Et il fredonnait, de sa voix enrouée, la scie d’atelier classique :

Ah ! pour moi que la vie serait belle,

Si j’étais Ca,
Si j’étais ba,

Si j’étais Cabanel !

— Maintenant, continua-t-il, il y a aussi la peinture à la mode, celle qu’achètent les idiots cossus : de petits tableaux grands comme cela ; un petit curé qui mange son petit déjeuner sur une petite table ; ou bien un petit militaire qui monte sa petite garde dans une petite tranchée… Tu vois cela d’ici. Du nanan pour la chromolithographie. Tonnerre ! Mais l’art moderne, dans toute son intensité nerveuse, l’aspect réel des choses, la vie prise sur le fait… je t’en fiche ! Ah ! si j’exposais, moi !

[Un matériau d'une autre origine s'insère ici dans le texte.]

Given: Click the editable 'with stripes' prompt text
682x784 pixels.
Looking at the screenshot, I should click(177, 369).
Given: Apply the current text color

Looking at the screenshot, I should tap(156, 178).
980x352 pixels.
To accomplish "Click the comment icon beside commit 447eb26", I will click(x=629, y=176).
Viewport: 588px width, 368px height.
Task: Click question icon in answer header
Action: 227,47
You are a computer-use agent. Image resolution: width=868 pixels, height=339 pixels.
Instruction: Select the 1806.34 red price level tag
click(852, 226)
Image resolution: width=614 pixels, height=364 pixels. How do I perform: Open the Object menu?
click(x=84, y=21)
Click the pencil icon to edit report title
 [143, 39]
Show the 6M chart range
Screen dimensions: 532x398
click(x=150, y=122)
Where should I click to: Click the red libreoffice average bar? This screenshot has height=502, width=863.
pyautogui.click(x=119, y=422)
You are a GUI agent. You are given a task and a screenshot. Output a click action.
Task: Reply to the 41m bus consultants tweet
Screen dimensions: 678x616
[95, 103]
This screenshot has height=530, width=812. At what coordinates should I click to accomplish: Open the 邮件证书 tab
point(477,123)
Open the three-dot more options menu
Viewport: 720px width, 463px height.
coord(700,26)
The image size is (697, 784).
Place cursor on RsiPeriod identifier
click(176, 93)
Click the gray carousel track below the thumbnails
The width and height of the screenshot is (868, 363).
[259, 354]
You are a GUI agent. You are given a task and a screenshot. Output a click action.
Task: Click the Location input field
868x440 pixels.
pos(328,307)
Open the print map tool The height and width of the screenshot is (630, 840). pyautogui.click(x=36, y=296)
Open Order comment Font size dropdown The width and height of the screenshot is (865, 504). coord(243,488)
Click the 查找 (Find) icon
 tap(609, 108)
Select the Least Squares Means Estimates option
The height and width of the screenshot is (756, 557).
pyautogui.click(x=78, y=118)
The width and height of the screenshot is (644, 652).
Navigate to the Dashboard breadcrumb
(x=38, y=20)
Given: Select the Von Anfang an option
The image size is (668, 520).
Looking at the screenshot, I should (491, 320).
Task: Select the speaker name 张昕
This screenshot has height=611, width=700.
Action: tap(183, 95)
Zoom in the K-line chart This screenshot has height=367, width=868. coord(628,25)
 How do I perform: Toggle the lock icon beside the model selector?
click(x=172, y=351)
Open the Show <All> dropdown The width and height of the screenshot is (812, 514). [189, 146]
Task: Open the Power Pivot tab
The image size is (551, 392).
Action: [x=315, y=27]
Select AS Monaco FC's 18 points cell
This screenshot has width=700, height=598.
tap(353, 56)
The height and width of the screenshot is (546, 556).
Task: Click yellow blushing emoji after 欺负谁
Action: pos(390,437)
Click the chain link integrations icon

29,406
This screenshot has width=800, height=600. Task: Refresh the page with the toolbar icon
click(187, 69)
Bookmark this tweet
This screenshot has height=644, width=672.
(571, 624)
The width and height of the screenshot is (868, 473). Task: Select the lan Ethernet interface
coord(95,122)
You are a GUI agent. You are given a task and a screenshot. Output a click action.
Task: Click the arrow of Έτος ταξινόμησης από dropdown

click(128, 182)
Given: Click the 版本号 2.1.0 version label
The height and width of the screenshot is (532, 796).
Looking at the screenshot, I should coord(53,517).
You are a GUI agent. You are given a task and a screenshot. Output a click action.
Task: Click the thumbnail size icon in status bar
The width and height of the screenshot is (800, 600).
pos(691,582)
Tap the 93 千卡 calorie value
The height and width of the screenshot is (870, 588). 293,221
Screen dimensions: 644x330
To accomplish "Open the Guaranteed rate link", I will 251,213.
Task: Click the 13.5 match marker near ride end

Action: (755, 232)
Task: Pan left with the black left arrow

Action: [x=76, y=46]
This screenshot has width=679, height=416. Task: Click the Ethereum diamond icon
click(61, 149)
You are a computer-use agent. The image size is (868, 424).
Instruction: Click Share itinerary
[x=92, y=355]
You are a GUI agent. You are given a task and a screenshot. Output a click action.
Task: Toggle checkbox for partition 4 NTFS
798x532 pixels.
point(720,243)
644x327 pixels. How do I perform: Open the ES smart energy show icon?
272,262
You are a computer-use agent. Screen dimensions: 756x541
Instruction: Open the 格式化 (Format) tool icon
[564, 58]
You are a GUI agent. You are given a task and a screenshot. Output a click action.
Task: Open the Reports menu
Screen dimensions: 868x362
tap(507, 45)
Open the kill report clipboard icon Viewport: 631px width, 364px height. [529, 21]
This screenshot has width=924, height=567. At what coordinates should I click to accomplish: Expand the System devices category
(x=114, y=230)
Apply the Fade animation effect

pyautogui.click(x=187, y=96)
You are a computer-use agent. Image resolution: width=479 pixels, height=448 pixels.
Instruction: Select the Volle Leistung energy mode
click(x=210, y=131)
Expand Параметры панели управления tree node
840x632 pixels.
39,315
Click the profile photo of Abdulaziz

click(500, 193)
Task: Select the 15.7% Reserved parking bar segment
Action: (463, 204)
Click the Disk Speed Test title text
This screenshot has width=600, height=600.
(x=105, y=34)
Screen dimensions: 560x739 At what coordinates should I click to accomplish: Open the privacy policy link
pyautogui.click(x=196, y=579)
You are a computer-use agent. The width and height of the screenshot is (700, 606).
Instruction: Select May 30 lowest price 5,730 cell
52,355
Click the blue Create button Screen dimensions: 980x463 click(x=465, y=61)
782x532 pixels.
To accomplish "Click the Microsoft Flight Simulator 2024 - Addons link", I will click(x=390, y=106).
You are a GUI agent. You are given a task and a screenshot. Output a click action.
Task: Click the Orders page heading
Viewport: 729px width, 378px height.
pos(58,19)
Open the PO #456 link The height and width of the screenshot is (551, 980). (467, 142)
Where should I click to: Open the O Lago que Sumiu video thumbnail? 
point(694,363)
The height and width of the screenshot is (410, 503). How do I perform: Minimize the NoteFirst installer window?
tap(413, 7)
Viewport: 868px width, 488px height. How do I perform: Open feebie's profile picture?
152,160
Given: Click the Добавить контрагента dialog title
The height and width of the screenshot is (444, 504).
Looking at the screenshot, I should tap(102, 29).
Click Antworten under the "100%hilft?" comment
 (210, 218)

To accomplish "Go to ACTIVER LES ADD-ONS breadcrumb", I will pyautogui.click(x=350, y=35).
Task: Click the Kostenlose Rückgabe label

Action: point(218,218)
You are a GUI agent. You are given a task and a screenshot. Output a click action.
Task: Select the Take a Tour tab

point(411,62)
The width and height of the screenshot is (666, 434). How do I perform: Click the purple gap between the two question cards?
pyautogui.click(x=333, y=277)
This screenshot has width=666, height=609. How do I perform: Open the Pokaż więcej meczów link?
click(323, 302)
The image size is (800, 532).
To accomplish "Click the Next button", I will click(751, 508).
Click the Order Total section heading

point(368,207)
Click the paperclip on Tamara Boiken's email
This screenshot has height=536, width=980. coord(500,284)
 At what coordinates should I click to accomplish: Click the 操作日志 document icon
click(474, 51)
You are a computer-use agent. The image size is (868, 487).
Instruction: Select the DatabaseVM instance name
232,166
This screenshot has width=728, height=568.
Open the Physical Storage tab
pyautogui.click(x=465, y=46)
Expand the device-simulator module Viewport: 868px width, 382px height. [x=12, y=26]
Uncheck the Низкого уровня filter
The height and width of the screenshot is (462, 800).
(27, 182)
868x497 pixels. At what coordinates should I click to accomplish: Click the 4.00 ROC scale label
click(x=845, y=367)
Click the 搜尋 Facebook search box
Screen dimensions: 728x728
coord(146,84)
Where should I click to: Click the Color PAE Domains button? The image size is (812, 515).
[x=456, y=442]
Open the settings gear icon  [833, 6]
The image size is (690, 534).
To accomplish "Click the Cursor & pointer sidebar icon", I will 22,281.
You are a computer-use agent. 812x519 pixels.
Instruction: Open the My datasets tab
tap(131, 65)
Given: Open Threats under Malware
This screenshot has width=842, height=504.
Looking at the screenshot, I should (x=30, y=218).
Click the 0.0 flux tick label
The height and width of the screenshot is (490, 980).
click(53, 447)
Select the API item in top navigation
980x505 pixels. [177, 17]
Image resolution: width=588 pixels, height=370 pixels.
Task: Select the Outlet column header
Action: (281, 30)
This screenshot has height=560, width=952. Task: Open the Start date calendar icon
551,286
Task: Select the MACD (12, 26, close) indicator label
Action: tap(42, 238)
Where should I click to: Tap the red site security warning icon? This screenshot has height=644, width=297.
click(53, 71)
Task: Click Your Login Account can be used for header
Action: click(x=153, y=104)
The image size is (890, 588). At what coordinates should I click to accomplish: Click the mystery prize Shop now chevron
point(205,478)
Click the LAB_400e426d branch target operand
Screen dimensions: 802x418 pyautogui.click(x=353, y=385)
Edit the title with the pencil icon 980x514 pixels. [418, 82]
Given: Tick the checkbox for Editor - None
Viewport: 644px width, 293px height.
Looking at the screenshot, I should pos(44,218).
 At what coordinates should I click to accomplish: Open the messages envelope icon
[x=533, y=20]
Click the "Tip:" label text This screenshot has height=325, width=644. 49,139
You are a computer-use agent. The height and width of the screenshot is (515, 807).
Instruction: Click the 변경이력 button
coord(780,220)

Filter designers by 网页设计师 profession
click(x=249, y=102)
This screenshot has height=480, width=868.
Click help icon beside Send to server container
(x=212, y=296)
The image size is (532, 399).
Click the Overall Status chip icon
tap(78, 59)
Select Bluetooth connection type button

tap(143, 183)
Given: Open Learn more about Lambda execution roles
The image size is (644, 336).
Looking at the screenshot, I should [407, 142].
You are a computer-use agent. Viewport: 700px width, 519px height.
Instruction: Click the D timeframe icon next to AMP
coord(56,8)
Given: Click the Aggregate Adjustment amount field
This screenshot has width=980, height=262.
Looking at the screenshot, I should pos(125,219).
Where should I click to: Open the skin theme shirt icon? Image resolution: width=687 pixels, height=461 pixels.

— Tu es toujours amer, Ephrem, dit Jacques. Tu as tort. Depuis l’affreux malheur qui m’a frappé, j’ai compris plus que jamais tout le prix de la résignation.

Ephrem considéra l’aveugle avec une pitié gouailleuse :

— C’est bon… c’est bon, dit-il. Il ne faut pas être trop résigné non plus.

— Que veux-tu dire ? fit Jacques surpris du ton du vieux peintre.

— Je veux dire…

Il s’arrêta.

— Non. Puisque tu es heureux, cela suffit.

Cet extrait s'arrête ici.